Exercise inputs below:

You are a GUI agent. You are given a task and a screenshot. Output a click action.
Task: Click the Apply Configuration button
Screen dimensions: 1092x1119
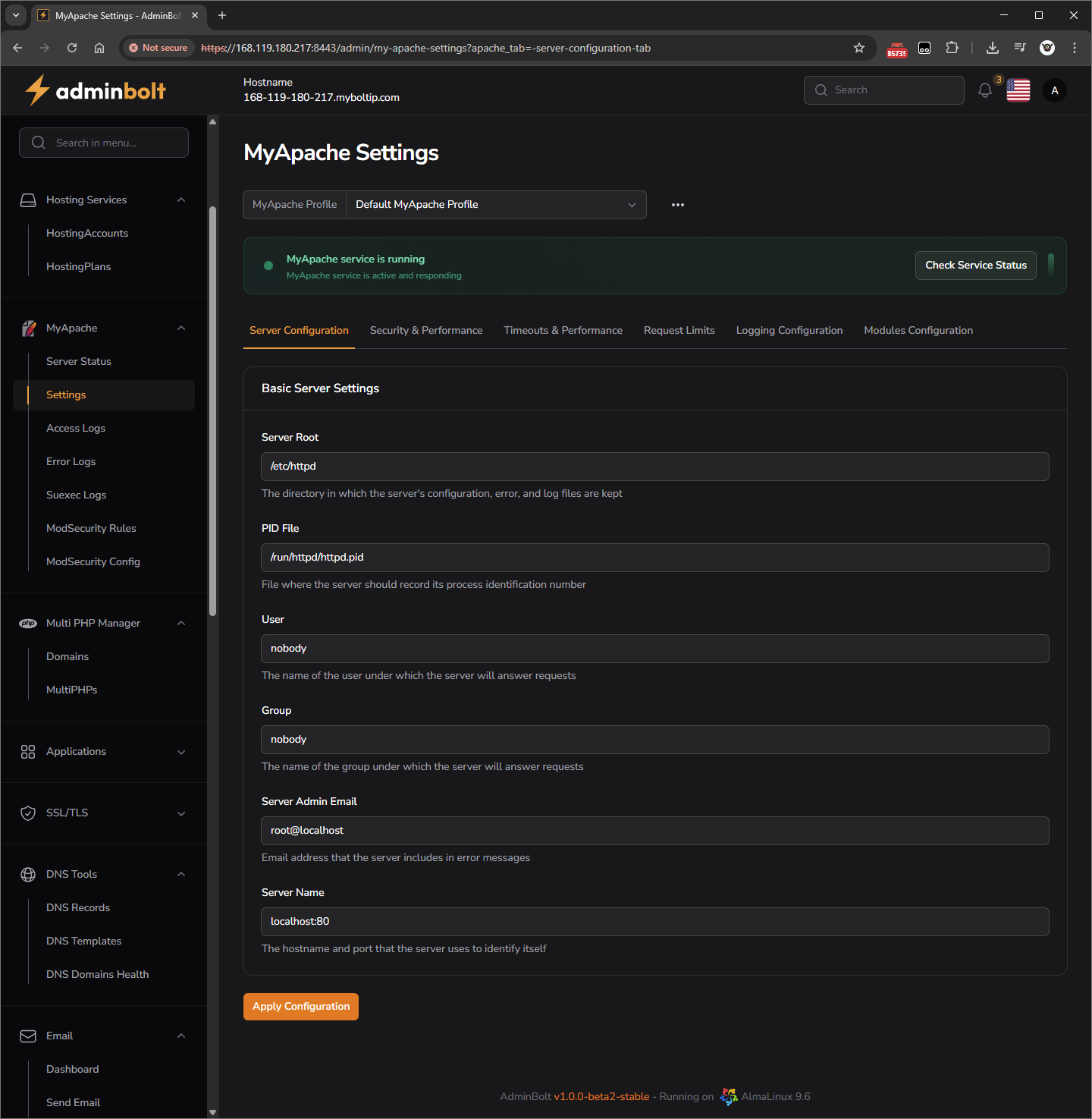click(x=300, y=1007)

End of Exercise inputs.
Exercise inputs below:

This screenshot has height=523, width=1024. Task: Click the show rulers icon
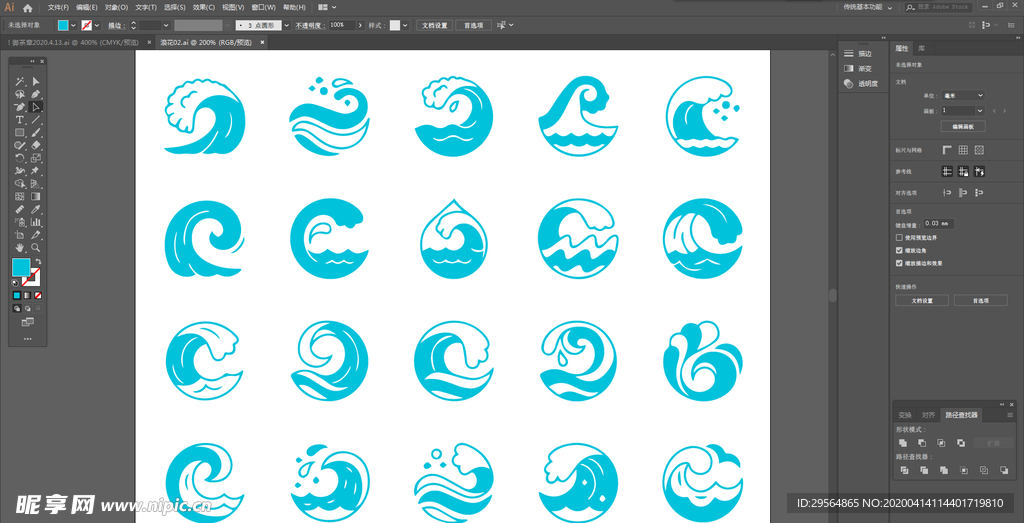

End of Exercise inputs.

Show all lines from the data that contain "screenshot".

You are a GUI agent. You are given a task and a screenshot. Output a click action.
This screenshot has height=523, width=1024. Task: Click the show rulers icon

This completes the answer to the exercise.